◆ OBJECTIVE
Please transcribe all of the records below line by line, leaving every character unchanged.

◆ Saved entries
────────────────────────────────────────

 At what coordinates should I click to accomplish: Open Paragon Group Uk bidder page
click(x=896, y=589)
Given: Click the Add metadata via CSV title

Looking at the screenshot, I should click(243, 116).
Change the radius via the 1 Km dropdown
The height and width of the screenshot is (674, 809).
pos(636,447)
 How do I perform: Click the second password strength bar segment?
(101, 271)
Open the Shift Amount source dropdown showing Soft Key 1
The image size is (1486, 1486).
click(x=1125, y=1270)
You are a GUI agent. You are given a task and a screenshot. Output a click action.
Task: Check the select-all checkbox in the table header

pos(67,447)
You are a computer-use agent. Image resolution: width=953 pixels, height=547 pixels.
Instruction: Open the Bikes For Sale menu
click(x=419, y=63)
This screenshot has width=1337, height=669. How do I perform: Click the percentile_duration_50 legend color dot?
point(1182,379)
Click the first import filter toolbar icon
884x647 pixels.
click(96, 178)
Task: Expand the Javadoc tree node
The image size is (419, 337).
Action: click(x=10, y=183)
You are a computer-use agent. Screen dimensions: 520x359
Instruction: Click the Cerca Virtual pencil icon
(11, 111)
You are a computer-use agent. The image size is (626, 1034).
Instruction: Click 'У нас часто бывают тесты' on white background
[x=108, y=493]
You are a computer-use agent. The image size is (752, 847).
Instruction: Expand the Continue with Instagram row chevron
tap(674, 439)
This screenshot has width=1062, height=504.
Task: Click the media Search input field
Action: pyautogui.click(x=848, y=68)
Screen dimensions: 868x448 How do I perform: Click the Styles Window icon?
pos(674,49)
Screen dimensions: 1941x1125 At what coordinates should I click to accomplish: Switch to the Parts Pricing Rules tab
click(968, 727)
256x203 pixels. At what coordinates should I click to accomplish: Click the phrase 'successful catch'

────────────────────────────────────────

◆ THE ANSWER
 At what coordinates should I click to accomplish: Open Paragon Group Uk bidder page
click(x=896, y=589)
Given: Click the Add metadata via CSV title

Looking at the screenshot, I should click(243, 116).
Change the radius via the 1 Km dropdown
The height and width of the screenshot is (674, 809).
pos(636,447)
 How do I perform: Click the second password strength bar segment?
(101, 271)
Open the Shift Amount source dropdown showing Soft Key 1
The image size is (1486, 1486).
click(x=1125, y=1270)
You are a GUI agent. You are given a task and a screenshot. Output a click action.
Task: Check the select-all checkbox in the table header

pos(67,447)
You are a computer-use agent. Image resolution: width=953 pixels, height=547 pixels.
Instruction: Open the Bikes For Sale menu
click(x=419, y=63)
This screenshot has width=1337, height=669. How do I perform: Click the percentile_duration_50 legend color dot?
point(1182,379)
Click the first import filter toolbar icon
884x647 pixels.
click(96, 178)
Task: Expand the Javadoc tree node
The image size is (419, 337).
Action: click(x=10, y=183)
You are a computer-use agent. Screen dimensions: 520x359
Instruction: Click the Cerca Virtual pencil icon
(11, 111)
You are a computer-use agent. The image size is (626, 1034).
Instruction: Click 'У нас часто бывают тесты' on white background
[x=108, y=493]
You are a computer-use agent. The image size is (752, 847).
Instruction: Expand the Continue with Instagram row chevron
tap(674, 439)
This screenshot has width=1062, height=504.
Task: Click the media Search input field
Action: pyautogui.click(x=848, y=68)
Screen dimensions: 868x448 How do I perform: Click the Styles Window icon?
pos(674,49)
Screen dimensions: 1941x1125 At what coordinates should I click to accomplish: Switch to the Parts Pricing Rules tab
click(968, 727)
256x203 pixels. At what coordinates should I click to accomplish: Click the phrase 'successful catch'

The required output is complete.